TAOUNATE – It is easy to tell a citizen to “be patient,” but it is difficult to truly feel their daily suffering, their pain and sorrow that renews with each new day. This is especially true if you are an official whose home is supplied with water flowing from every tap and faucet. This story is not unfamiliar to the residents of the Tabouda commune in the Taounate province and the surrounding villages, where the water crisis is no longer a seasonal problem, but has become a deep-seated wound that deepens year after year.

While some villages have public fountains, even if they are far from residents’ homes, other villages remain completely excluded from connection to the drinking water network. This is happening at a time when news broadcasts are filled with reports of drinking water reaching all villages in Morocco, creating a stark contrast with the bitter reality lived by the people of Tabouda.

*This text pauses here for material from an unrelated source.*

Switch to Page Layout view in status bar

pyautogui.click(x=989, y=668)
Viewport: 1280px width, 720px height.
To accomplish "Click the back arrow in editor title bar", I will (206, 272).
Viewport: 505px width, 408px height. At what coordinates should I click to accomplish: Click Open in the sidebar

The promises of officials and elected representatives have always been rosy and embellished, accompanied by resounding statements and speeches affirming that “the water crisis is on its way to being resolved.” But the reality on the ground says the opposite; everything is nothing more than ink on paper, and the citizen continues to drink from the same cup of suffering.

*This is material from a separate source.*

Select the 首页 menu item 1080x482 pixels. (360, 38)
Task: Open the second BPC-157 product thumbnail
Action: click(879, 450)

The daily scene in Tabouda paints harsh pictures: women walking two or three kilometers to get a “jerrycan of water,” children waiting in long queues for their turn at the fountains, and the elderly feeling humiliated in their own country, deprived of the most basic right to a dignified life.

Today, with temperatures soaring to 40 degrees Celsius, the crisis has become more choking than ever before. The residents of the area no longer demand jobs, massive projects, or flashy slogans; all they seek is an immediate and swift solution to find the water that quenches their thirst and that of their children and livestock.

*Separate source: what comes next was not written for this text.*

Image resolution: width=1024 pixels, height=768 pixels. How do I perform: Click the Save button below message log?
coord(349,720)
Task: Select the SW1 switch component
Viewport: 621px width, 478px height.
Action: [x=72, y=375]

Amidst this tragic scene, a special message emerges for our esteemed teachers, as we are on the verge of the new school year: Do not ask the students, “How did you spend your vacation?”… The answer will be painful: They were searching for a drop of water, not for a trip, a beach, or a summer camp.

The crisis in Tabouda is not just a passing news item; it is a model for many areas in the Taounate province. It is a deep and profound social wound that needs true journalism and journalists to amplify the voice of the people, and political courage from elected representatives to bring about a solution… before thirst turns into a humanitarian catastrophe that everyone falls silent over.